Será que os governantes madeirenses desvalorizam o problema dos “carros a mais”?
A notícia de mais uma manhã com tráfego automóvel intenso na via-rápida provocou diversos comentários na página do Facebook do DIÁRIO. O diagnóstico de uma leitora é que há “carros a mais nesta ilha”. “Infelizmente só os nossos governantes não vêem isso”, completou outra cidadã. “Isto ainda não começou a sério. Do jeito que as ‘rent-a-car’ estão, sempre cada vez mais carros e com as autoridades a assobiar para o lado, qualquer dia ninguém se consegue deslocar”, lamentou um leitor. Será que os cidadãos têm razões para crer que os decisores políticos desvalorizam a situação?

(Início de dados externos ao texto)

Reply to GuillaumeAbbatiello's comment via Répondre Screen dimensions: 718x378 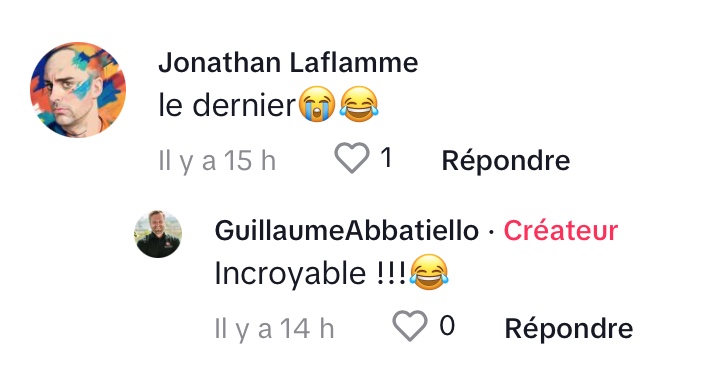click(x=569, y=328)
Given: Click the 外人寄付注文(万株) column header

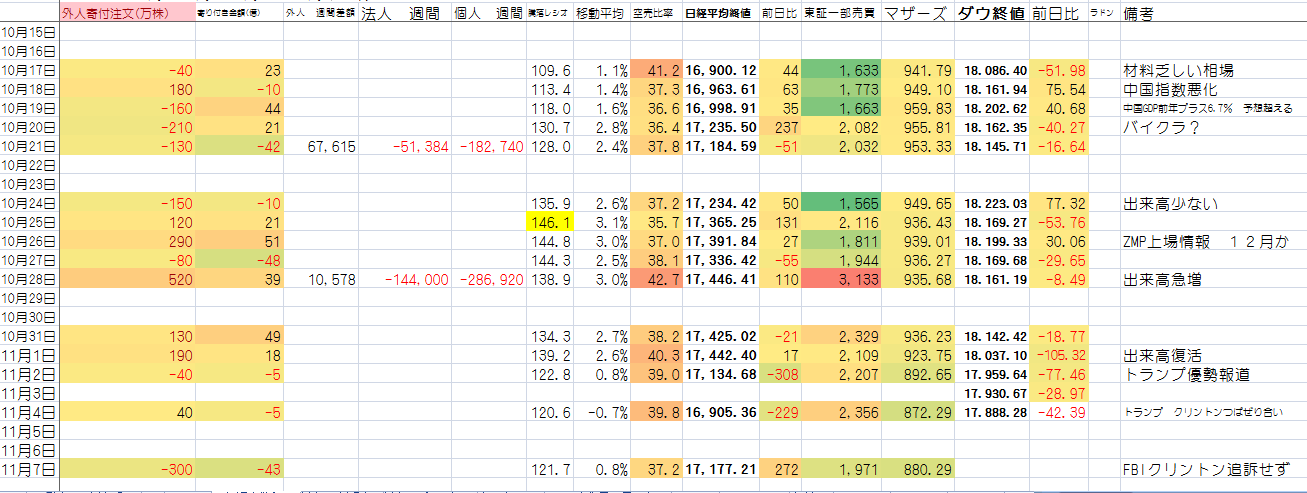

A consulta ao arquivo do DIÁRIO permite constatar que há mais de três décadas que o excesso de tráfego automóvel é tema de discussão na sociedade madeirense. A primeira vez que o Governo Regional abordou a questão foi em Fevereiro de 1990, quando o então secretário regional da Administração Pública, Bazenga Marques, convocou uma reunião com diversas entidades (CMF, PSP, ACIF, ASSICOM, Horários do Funchal, Antral e ANTRAM) para preparar uma acção conjunta para melhorar o trânsito no Funchal. Um mês depois, quando questionado sobre o crescente aumento de automóveis e as medidas a tomar nesse sentido, Bazenga Marques referiu que não era possível travar o aumento de carros no arquipélago, já que não se podia impedir a livre circulação de bens e pessoas entre a Região e o continente, até porque isso levaria ao envelhecimento da frota. Disse ainda que a construção de novas estradas iria permitir "descongestionar de forma significativa o trânsito", atenuando o problema do excesso de viaturas.
Na campanha eleitoral para as eleições autárquicas de Dezembro de 1993, o assunto voltou a estar na ordem do dia. É que uma das principais preocupações da candidatura do PS à Câmara do Funchal era o intenso tráfego de automóveis ligeiros de passageiros na capital. O cabeça-de-lista André Escórcio estava preocupado com o “caminho de ruptura” provocado pela entrada de mais 250 carros por mês no mercado regional. Propunha, nessa altura, uma política de incentivo à utilização dos transportes públicos e construção de parques de estacionamento na periferia da cidade, de modo a descongestionar o centro.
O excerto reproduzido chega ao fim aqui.